This hiking blog post will tell you:
- Where to meet to begin the backpacking trip
- Where to camp the first night (allows for a short 7km hike both days)
- What to bring on a British Columbia backpacking trip.
At 8AM on Saturday June 21, several brave souls will set out on a backcountry adventure. The adventure will include 12 to 15 kilometers of hiking the first day. The hike will begin at the gate / parking lot in Kalamalka Lake Provincial Park. After being dropped off at 8AM , we will hike along the Cosens Bay Trail then onto Brew Trail / High Rim Trail and on towards Cosens Creek as we progress ever upwards and on to the top of the Aberdeen Plateau.
After researching the condition of the trail, I found that there may be some obstacles.

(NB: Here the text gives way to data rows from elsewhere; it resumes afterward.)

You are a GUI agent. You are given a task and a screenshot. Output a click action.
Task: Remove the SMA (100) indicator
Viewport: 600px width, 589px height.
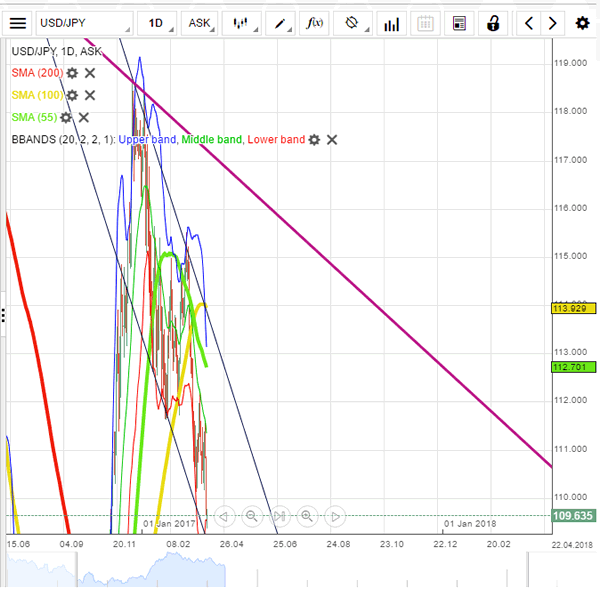click(90, 95)
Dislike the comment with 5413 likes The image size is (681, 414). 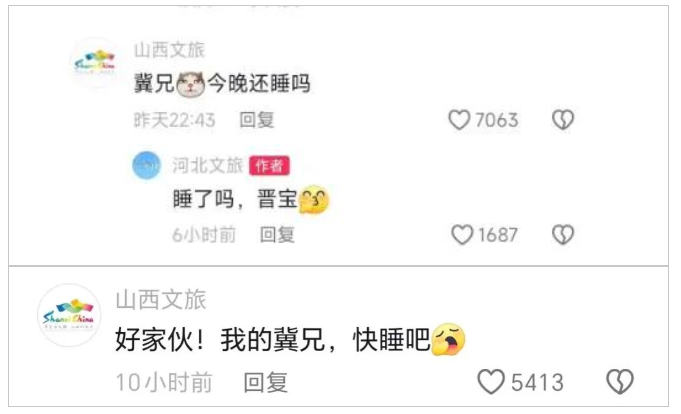click(620, 381)
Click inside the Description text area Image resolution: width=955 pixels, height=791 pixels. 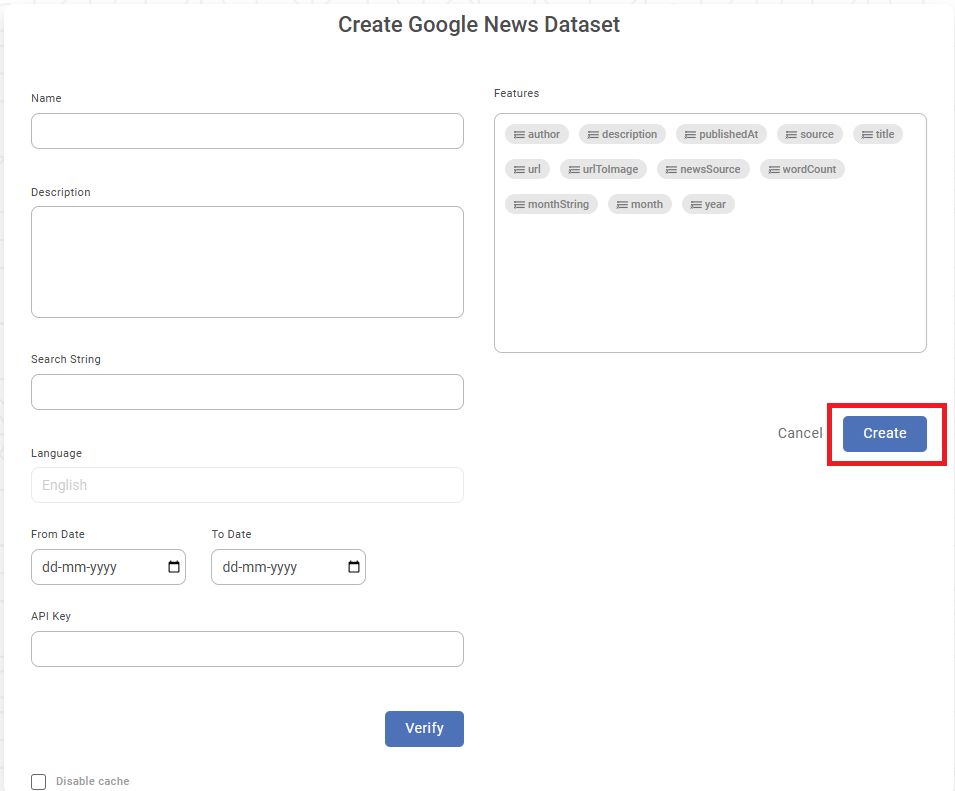tap(247, 262)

One area of the trail had many trees blown down onto it several years ago and another part of the trail was ruined due to road work. If the hiking group leaves or loses the High Rim Trail, I have entered points of interest into my GPS and have a backup paper copy for using with my compass so we will always be able to navigate towards our destination.
We will camp Saturday night at Cosens Creek on Crown Land (free backcountry camping) and the next day we will end our trip at Damer Lake where our prearranged rides will pick us up. On our hike to Damer Lake on Sunday we will hopefully have time to navigate to the repeater tower to enjoy the vista and then get back on the trail and find our way to Damer Lake.

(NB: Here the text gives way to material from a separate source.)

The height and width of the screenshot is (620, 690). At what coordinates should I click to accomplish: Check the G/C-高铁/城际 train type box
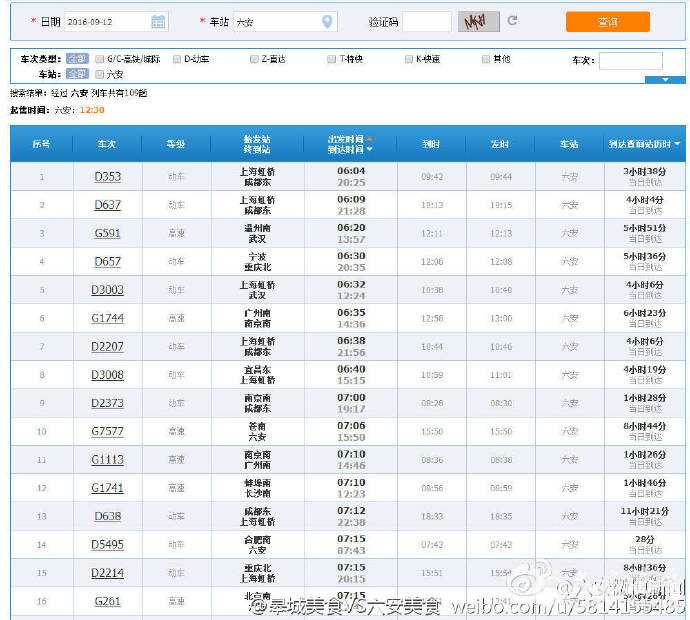click(x=99, y=59)
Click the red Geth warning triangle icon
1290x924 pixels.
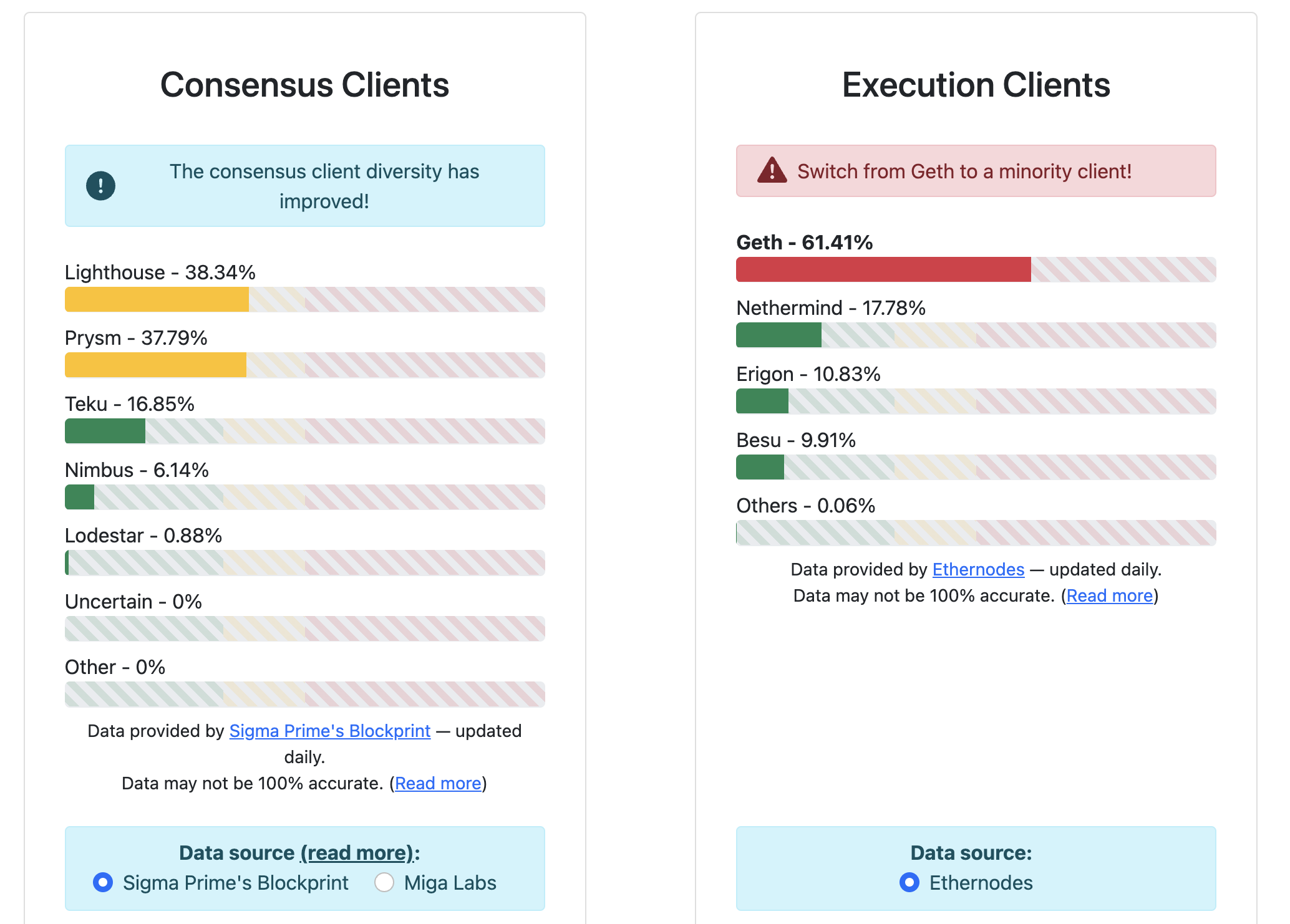[x=772, y=170]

Below is the image of the hiking area with my GPS points taken from Google Earth after I marked it up. The map below shows the alternate camping spot close to Damer Lake but without knowing the condition of the trail I decided to cut the first day’s hiking distance in half and then end the trip near Damer Lake. This shorter hike on Saturday will also give us lots of time to practice some bushcraft. I also came to the conclusion of a shorter trip because I did some scouting today (June 16 2008) and found almost that any vehicle can easily drive to Damer or Towgood Lakes. Previously I understood that the road was only a 4X4 road but that is not the case because my red Saturn SL easily made it with no threat of bottoming out. The road was typical though and had many pot holes.

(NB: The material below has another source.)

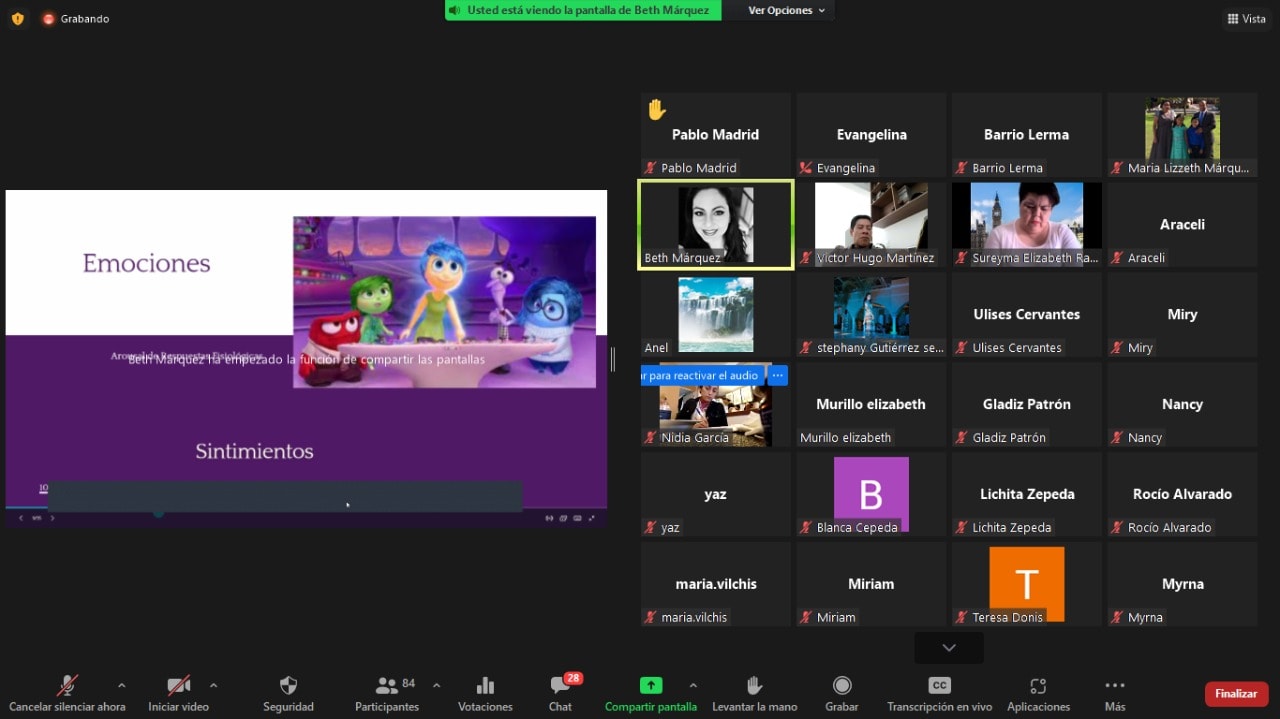Show more participants with down chevron
Viewport: 1280px width, 719px height.
point(949,648)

The most common question about this backpacking trip has been, “What should I bring?”. Here is my thoughts on what to bring.
- Bug dope and/or mosquito jacket or at least a long sleeve shirt and full length pants. When I was scouting parts of the High Rim Trail near Damer and Towgood Lakes the mosquitos were quite bad – I was there at the worst hour for mosquitos though – just prior to sunset.
- comfortable shoes with a hiking shoe type grip (kind of important if you do not want to slip and break a leg – skate shoes, mmm…. not so good 🙁
- Adequate clothing – but not too much. Accomplish this small clothing inventory by dressing for the day and packing something to keep the high altitude mountain chill out. A change of socks or two are important so you don’t get blisters from wet socks. If someone gets too wet we will have to stop and loan them clothing or get a fire going to dry some clothing out. If you overpack, you will waste room in your pack that could be used for other important hiking items and you will be fatigued by the extra weight.
- Food – think about what meals you will need to have. For breakfast and lunch, try to pack hiking food that does not need cooking. For supper, a good can of beans and pork or a can of stew works great. I don’t bother with dishes except for a large single tin cup of which I can boil water in or use for making soup, porridge, coffee or tea.
- Fire Lighting System
- Blanket or sleeping bag.
- Bearspray, Bear Banger, Flare, large caliber rifle. ….joke 🙂
- WATER BOTTLE or hydration pack.
- First Aid stuff (bandaids for blisters and small wounds is minimum)
Following is a fantastic list compiled by Jesse Kessler:
- Bag (backpack)
- Cheap second hand backboards are sold at Venture gear for 15-30$
- 2 lunch
- 1 supper
- 1 breakfast
- Tons of snack food
- Dried fruit, nuts, trail mix, bagels, beef jerky etc.
- 1-2 L. We will be able to refill water Saturday night at Daymer Lake
- Bivy (bivy is short for bivouac sack) or hammock or tarp or tube tent.
- Cooking equipment
- Whatever you need for the food you bring (cup, pot, pan, fork/spoon, knife, flipper etc.)
- Jacket and/or Sweater
- Socks and extra socks
- Good shoes
- Sleeping bag or good blanket
- Comb (ticks)
- Fire-lighting equipment
- First aid kit
- Sleeping pad
- Hot chocolate/tea/coffee
- Water crystals (crystal light)
In my opinion the only way to really decide what to bring is by going on hiking day trips and several camping trips that will allow you to discover what your level of tolerance is for various outdoor situations. For example, I really would not want to be without my Lipsol or Tylenol. Maybe for you, those things would not be required.
After camping the first night we should be able to enjoy a relaxed slow paced morning and get to Oyama Lake with an easy hike of approx. 6 kilometers to find our rides and travel back to Kelowna.